Nel momento in cui scriviamo i pentastellati registrano risultati rionali: 3% a Milano e Trieste, ad un tratto dietro perfino al transfuga Gianluigi Paragone; 10% a Torino; Virginia Raggi che non arriva neanche al ballottaggio; l’elettorato campano è ridotto del 50%. È una pena perfino incrociare lo sguardo liquido del Presidente M5S Giuseppe Conte. Il quale Conte, fino all’ultimo, forse aveva sperato davvero che la crisi del voto di Salvini al sud avrebbe potuto dirottare nuovamente sotto il cappello delle 5 Stelle parte dei votanti che illuminarono la stella meridionale di Di Maio nel 2018. 

E, in effetti, il successo di Gaetano Manfredi a Napoli è un 62% bello pieno; ed è l’unico risultato che permette a Conte di evitare la disfatta totale, dimostrando perlomeno di essere ancora vivo. E in effetti, il rettore Manfredi è –come dice l’ex premier appulo- «un caro amico, l’ho voluto io come ministro dell’Università». Già. Peccato che Manfredi sia totalmente in quota Pd. E hai voglia, Conte, a dire che «quello che veniva prima di me non è roba mia», annunciando che, per riformare il Movimento, ci vorranno molti mesi il “lungo termine”. E hai voglia ad evocare l’azione graduale e profonda dei “gruppi territoriali” e dei forum dei cittadini, qualunque cosa significhino. Ma la vera verità è che Conte, per non staccare la spina, non solo oggi è costretto a rincorrere i «pdioti» di un tempo trasfigurando il Movimento e rendendolo vassallo dei Dem; ma è finanche costretto di fare la ruota di scorta di un Enrico Letta che sembrava un’entità gassosa ma che, alla fine, è il vero vincitore di questa tornata elettorale. 

Certo, il voto amministrativo e regionale non cambierà di una vergola l’assetto del governo nazionale; anzi, i 5 Stelle, sull’orlo dell’abisso, rimarranno semmai ancora più tenacemente ancorati alla poltrona. Epperò, l’impressione è che siamo al crepuscolo del Movimento per come lo conosciamo noi. Il M5S, anche nei ballottaggi, s’è infilato in un cul de sac. Se adesso sceglie di dare indicazioni di voto per i candidati Pd sbaglia perché delude una parte dell’elettorato e si riduce a fare –direbbe Galli Della Loggia- il cespuglio della quercia; se dà indicazioni di votare secondo coscienza, idem.
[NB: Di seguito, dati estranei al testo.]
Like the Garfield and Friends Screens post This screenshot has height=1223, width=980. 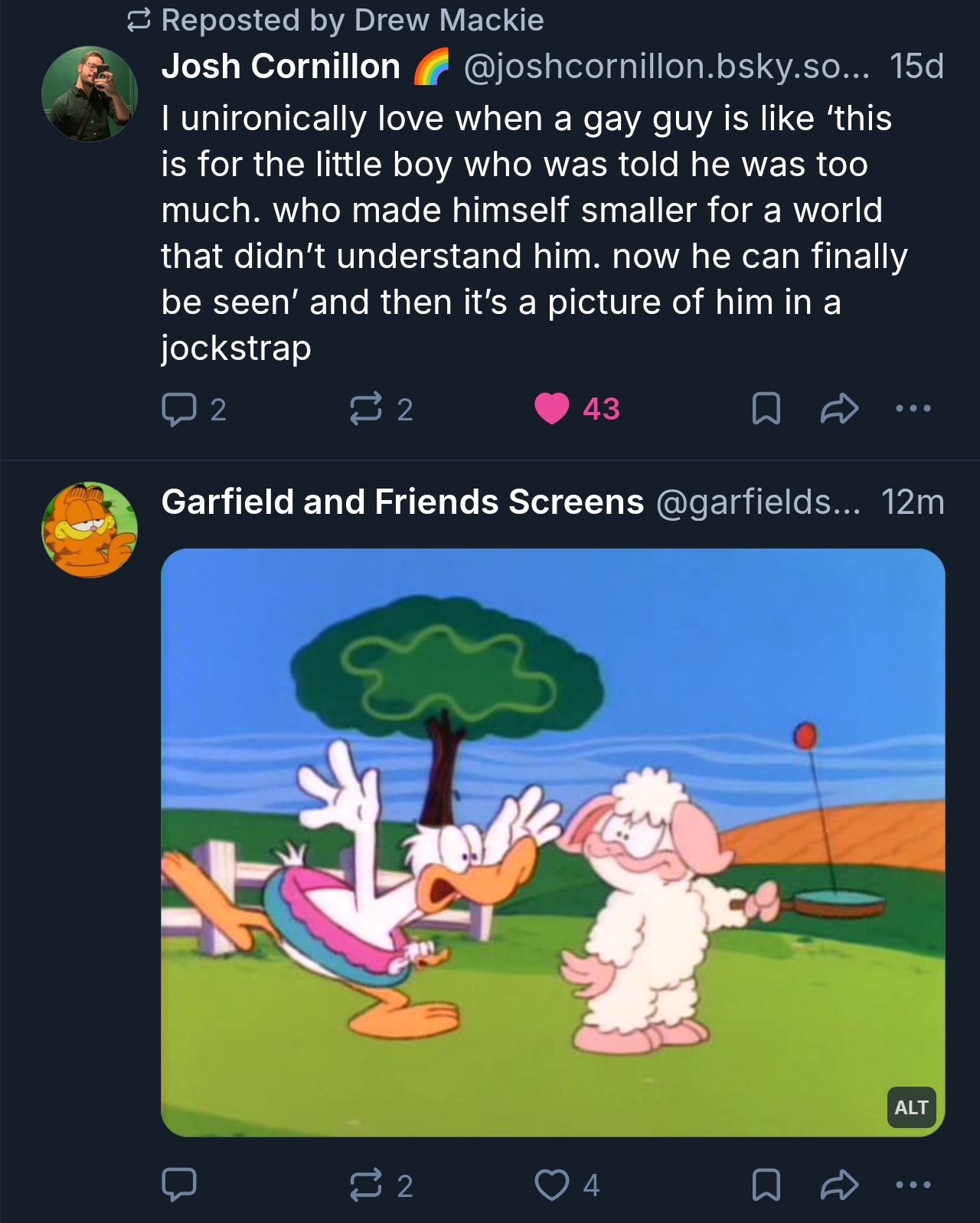click(551, 1185)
Il tweet che rende plastica la situazione è di Jacopo Jacoboni: «Il Pd di Letta andrà bene anche dove (Milano, Torino, o Roma) corre contro il Movimento di Conte. Il Movimento di Conte salverà la pelle solo dove corre col Pd di Letta (Napoli), e la salverà nel feudo di Di Maio, non di Conte. Questa è la fotografia brutale dei rapporti di forza». Brutalissima. E veritiera.

Ecco. In due anni, i pentastellati hanno dissipato il duro lavoro degli ultimi dodici anni, hanno ribaltato tutti i loro principi e hanno perso il loro storico 30%, assieme alla dignità dei pionieri. Il politologo Aldo Gianuli, nel fotografare il loro declino rispolvera il paragone con il Pci che sprecò il risultato del 1976 votando per un monocolore Dc. Ed è vero. 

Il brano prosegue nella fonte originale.